Thereby, the cross-sectional area of the holes per length unit of
the liner for top holes as well as for bottom holes may be
well-controlled, even if the holes are pre-drilled before insertion
of the liner sections into the injection well bore.
[0017] In an embodiment, all the holes included by each set of
holes are arranged at the same length position of the liner
section. This may further facilitate controlling the
cross-sectional area of the holes per length unit of the liner for
top holes as well as for bottom holes.
[0018] In an embodiment, the total hole area per length unit of the
liner gradually increases from the first part of the injection well
bore to the second part of the injection well bore. Thereby, an
even better improved steam distribution along the length of the
injection well bore may be achieved.
[0019] In an embodiment, the total hole area per length unit of the
liner at a part of the second part of the injection well bore is at
least 2 times, preferably at least 3 times and most preferred at
least or about 4 times the total hole area per length unit of the
liner at a part of the first part of the injection well bore.

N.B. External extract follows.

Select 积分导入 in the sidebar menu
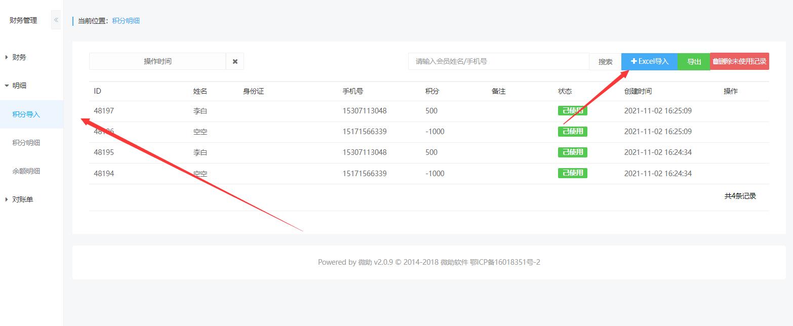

Thereby, a particular good steam distribution along the length of
the injection well bore may be achieved.
[0020] In an embodiment, the holes in the liner has a diameter in
the interval from about 0.5 mm to about 8 mm, and the distance
between holes in the liner at the second part of the injection well
bore is less than 12 metres (approximately 40 feet), preferably
less than 9 metres (approximately 30 feet) and most preferred about
7.5 metres (approximately 25 feet), and the distance between holes
in the liner at the first part of the injection well bore is more
than 24 metres (approximately 80 feet), preferably more than 27
metres (approximately 90 feet) and most preferred about 30 metres
(approximately 100 feet). Thereby, an even better steam
distribution along the length of the injection well bore may be
achieved.
[0021] In an embodiment, the liner has a diameter of between about
2.5 cm (approximately 1 inch) to about 18 cm (approximately 7
inches).
[0022] In an embodiment, over a length of the liner of not more
than 20 metres, preferably not more than 30 metres and most
preferred not more than 35 metres, at least one hole is positioned
at a top position of the liner, and at least one hole is positioned
at a bottom position of the liner. This may further facilitate
controlling the cross-sectional area of the holes per length unit
of the liner for top holes as well as for bottom holes.
[0023] In an embodiment, acid is injected into the hydrocarbon
reservoir by means of the injection well bore before that steam is
injected into the hydrocarbon reservoir by means of the injection
well bore. Thereby, a significant advantage may be obtained, as the
acid may generate long wormholes along the reservoir section of the
well and thereby subsequently promote improved steam
distribution.
[0024] The invention will now be explained in more detail below by
means of examples of embodiments with reference to the very
schematic drawing, in which
[0025] FIG. 1 is a side view illustration of a general well
configuration for the known steam-assisted gravity drainage
recovery technique,
[0026] FIG. 2 is an end view of the well configuration shown in
FIG. 1,
[0027] FIG. 3 illustrates a side view of a prior art SAGD injection
well,
[0028] FIG. 4 is an illustration including a side view of an SAGD
injection well according to the invention at initial conditions
prior to steam injection at a point in time, t=t.sub.0, together
with a curve showing viscosity of the oil along the length of the
wellbore,
[0029] FIG. 5 is an illustration corresponding to that of FIG. 4
illustrating conditions at a point in time, t=t.sub.1,
[0030] FIG. 6 is an illustration corresponding to that of FIG. 4
illustrating conditions at a point in time, t=t.sub.2,
[0031] FIG. 7 is an illustration corresponding to that of FIG. 4
illustrating conditions at a point in time, t=t.sub.3, and
[0032] FIG. 8 is an illustration corresponding to that of FIG. 4
illustrating conditions at a point in time,
t=t.sub.4>>t.sub.3.
[0033] FIGS. 1 and 2 generally illustrate the well-known method of
steam-assisted gravity drainage, whereby a production well bore 1
is placed just above the contact area 2 between the oil reservoir 3
and the aquifer 4, and an injection well bore 5 is placed above the
production well bore 1. The production well bore 1 may be placed
for instance 5 to 10 metres above the contact area 2 between the
oil reservoir 3 and the aquifer 4. The injection well bore 5 may
for instance be placed 4 to 6 metres above the production well bore
1. The steam travels upwards and forms a steam chamber 6, so that
heat is transferred to the oil reservoir 3, thereby lowering the
oil viscosity. The oil with resulting lowered viscosity can then
more easily be produced by the production well bore 1.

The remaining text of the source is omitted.